Below are records to repeat exactly; do not include any pictures.

Segment Open

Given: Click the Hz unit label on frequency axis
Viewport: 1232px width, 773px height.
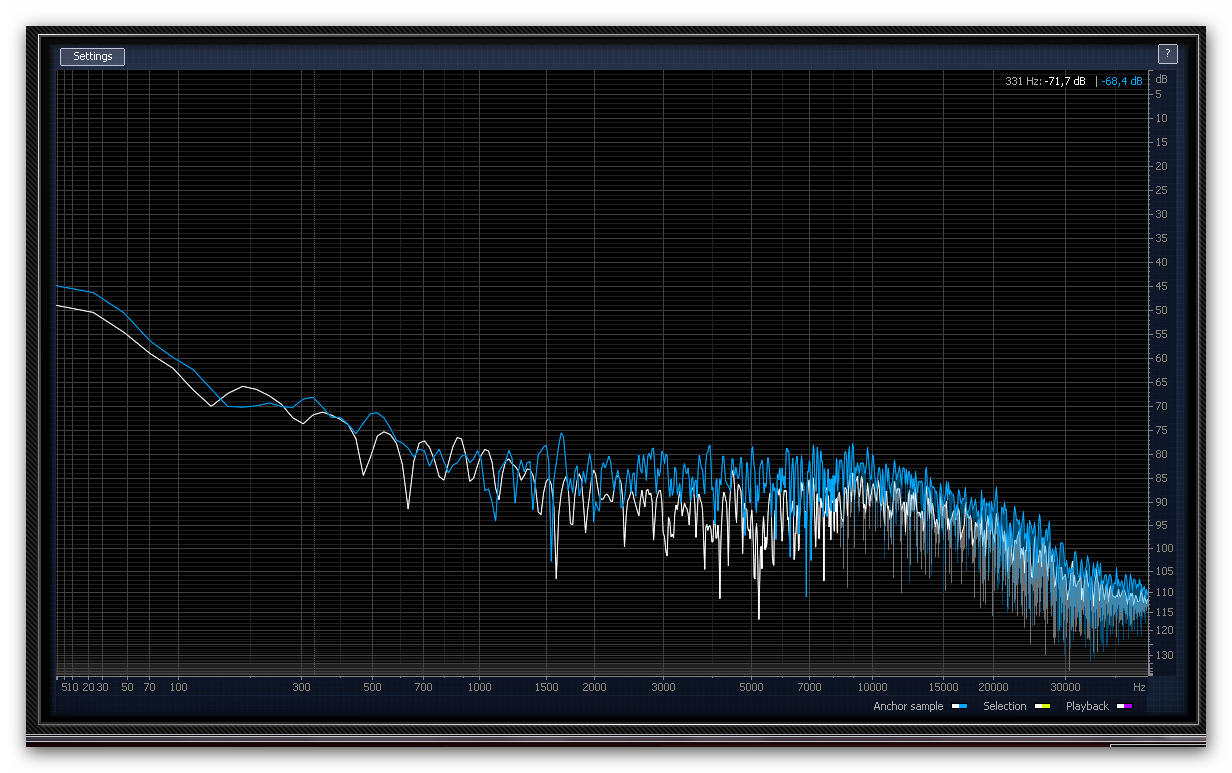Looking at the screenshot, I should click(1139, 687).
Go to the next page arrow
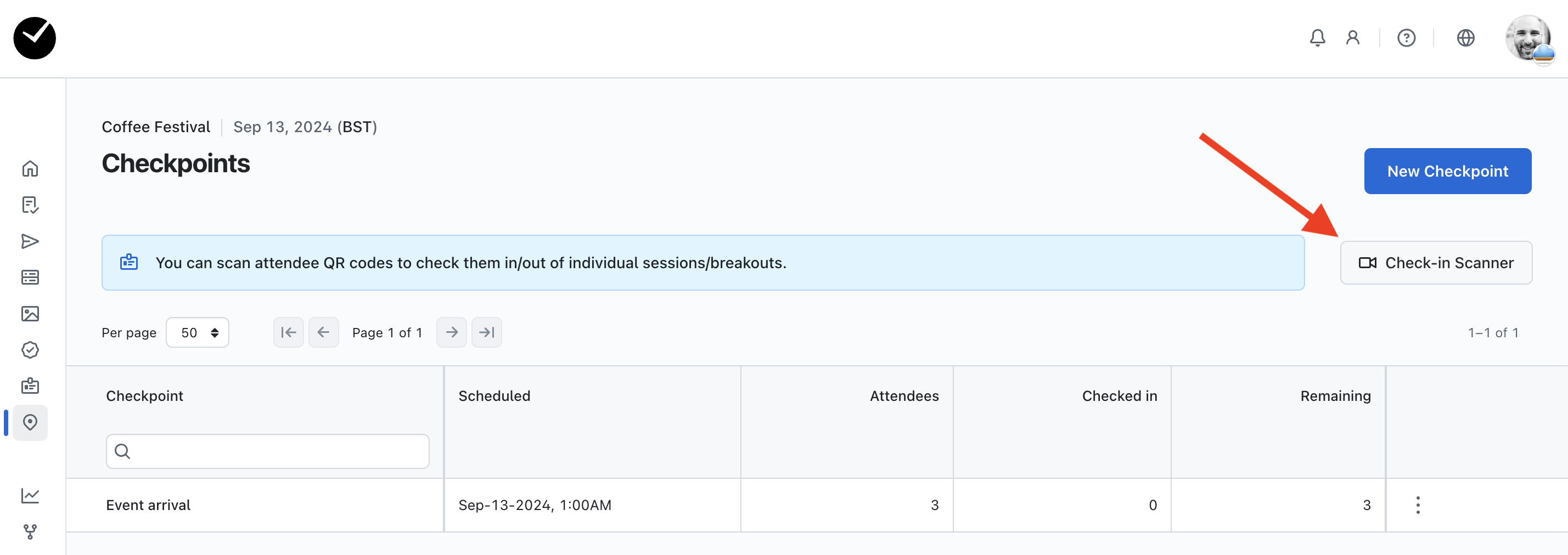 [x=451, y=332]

Segment Closed

(Output for this task)
Given: Click the Hz unit label on frequency axis
Viewport: 1232px width, 773px height.
Looking at the screenshot, I should click(1139, 687).
Go to the next page arrow
 [x=451, y=332]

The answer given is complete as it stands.